The trail "offers a wonderful opportunity to tell the complex and layered history of the city," wrote urban historian Edward Orser in an e-mail interview from Wales, where he was teaching last week.
Orser, an American studies professor at the University of Maryland, Baltimore County, researched city history for the scavenger hunt's informative panels, and was intrigued by the stories he found.
There were the important families that had owned and contributed to the land: the Winans, the Carrolls and the Ellicotts, with their mills that helped spawn Baltimore's first economic boom.
There were the maps and photos that traced the Gwynns Falls area's development from a rural valley on the outskirts of Baltimore to an urban center of industry.
And there were the accounts of ordinary people fighting for their rights and their community, including one battle Orser didn't need to look through dusty archives to research: the controversy over plans to build Interstate 70 through Leakin Park that ended 25 years ago with the park untouched by highway.
"My hope is that the panels will help trail users appreciate the layers of history literally in the city's own backyard," Orser wrote.
The trail council hopes the art exhibit will do the same thing. Many of the pieces in this year's collection, titled "A Place In Time," deal with the history of the park.
This summer marks the first time the exhibit includes sound. One piece recreates the sound of rushing water near a water wheel that hasn't run for more than a century. Another, titled "What is Now and What Could Have Been," alternates recordings of birds chirping and bicycle horns with the sounds of a busy highway - what the park would have sounded like had the I-70 plan gone through.

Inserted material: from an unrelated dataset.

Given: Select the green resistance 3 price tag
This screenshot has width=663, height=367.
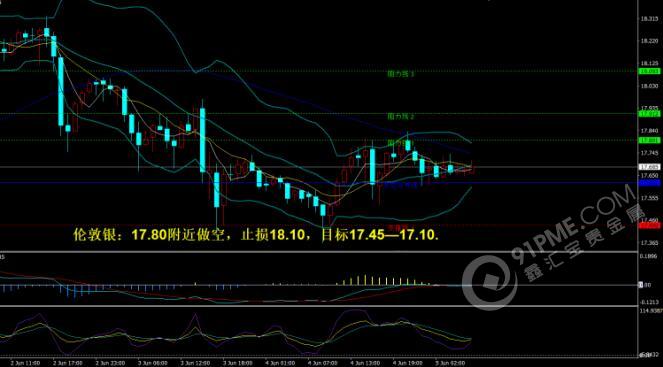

The recording blends so well with the trail's natural environment that it's hard to tell the sounds aren't real, which is exactly how the artist, Towson University audio recording teacher Elsa M. Lankford, wanted it.

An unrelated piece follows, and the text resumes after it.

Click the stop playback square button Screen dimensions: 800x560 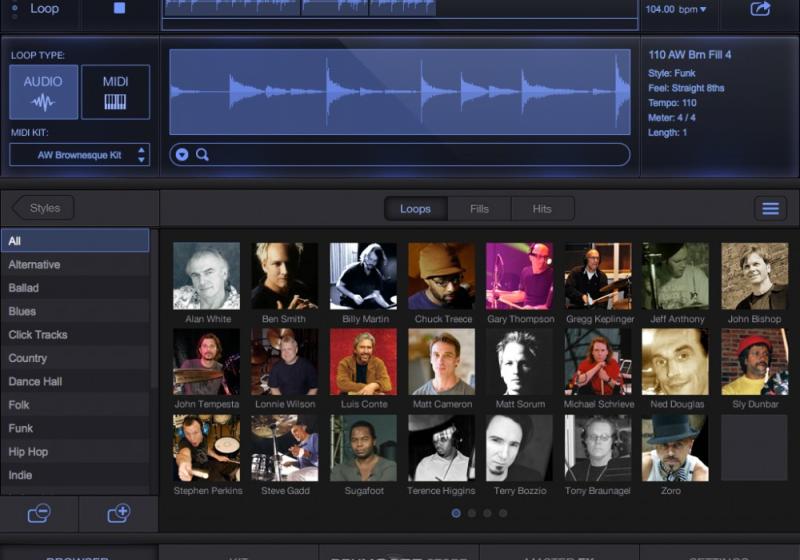click(119, 9)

"I like how when people are listening to my piece, they're not just listening to it, but listening to the sounds around them as well," she said.
Lankford also recorded an online video of the exhibit and a podcast with artists explaining their works that people can download and listen to as they walk among the art.

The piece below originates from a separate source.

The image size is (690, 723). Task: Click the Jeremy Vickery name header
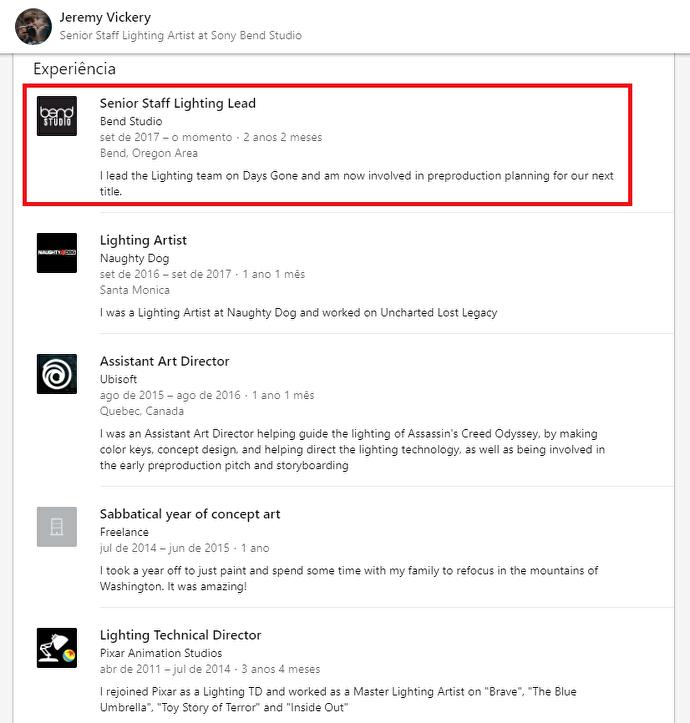point(105,18)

Other pieces continue the exhibit's tradition of mixing art and nature. There is a wall-less house complete with a door and a visitors' log on the table; a giant "beached" fish made of trash found in the stream; and knitted cobwebs and psychedelic clay mushrooms in the trees.
Art on the Trail started in 2001, when two teachers at the Maryland Institute College of Art proposed a partnership between the school and the trail, and a student came up with the idea of an outdoor art show. The student, Brooke Sturtevant-Sealover, has a piece in this year's show.
"I just remember thinking, `Wow, you know, this is so gorgeous. We just have to get people out there, because when you live in the city for so long, you forget about the woods and trees and grass,'" said Sturtevant-Sealover, who now teaches art and lives in York, Pa.
This year, the trail council spent about $4,000 on Arts on the Trail, said Grundmann. The funding came from city, state and corporate grants.
The council spent 10 times that much on the historical panels, said Guy Hager, a director at the city's Parks & People Foundation. That money was acquired through private donations and grants from the National Park Service and the mayor's office. Businesses donated the contest prizes.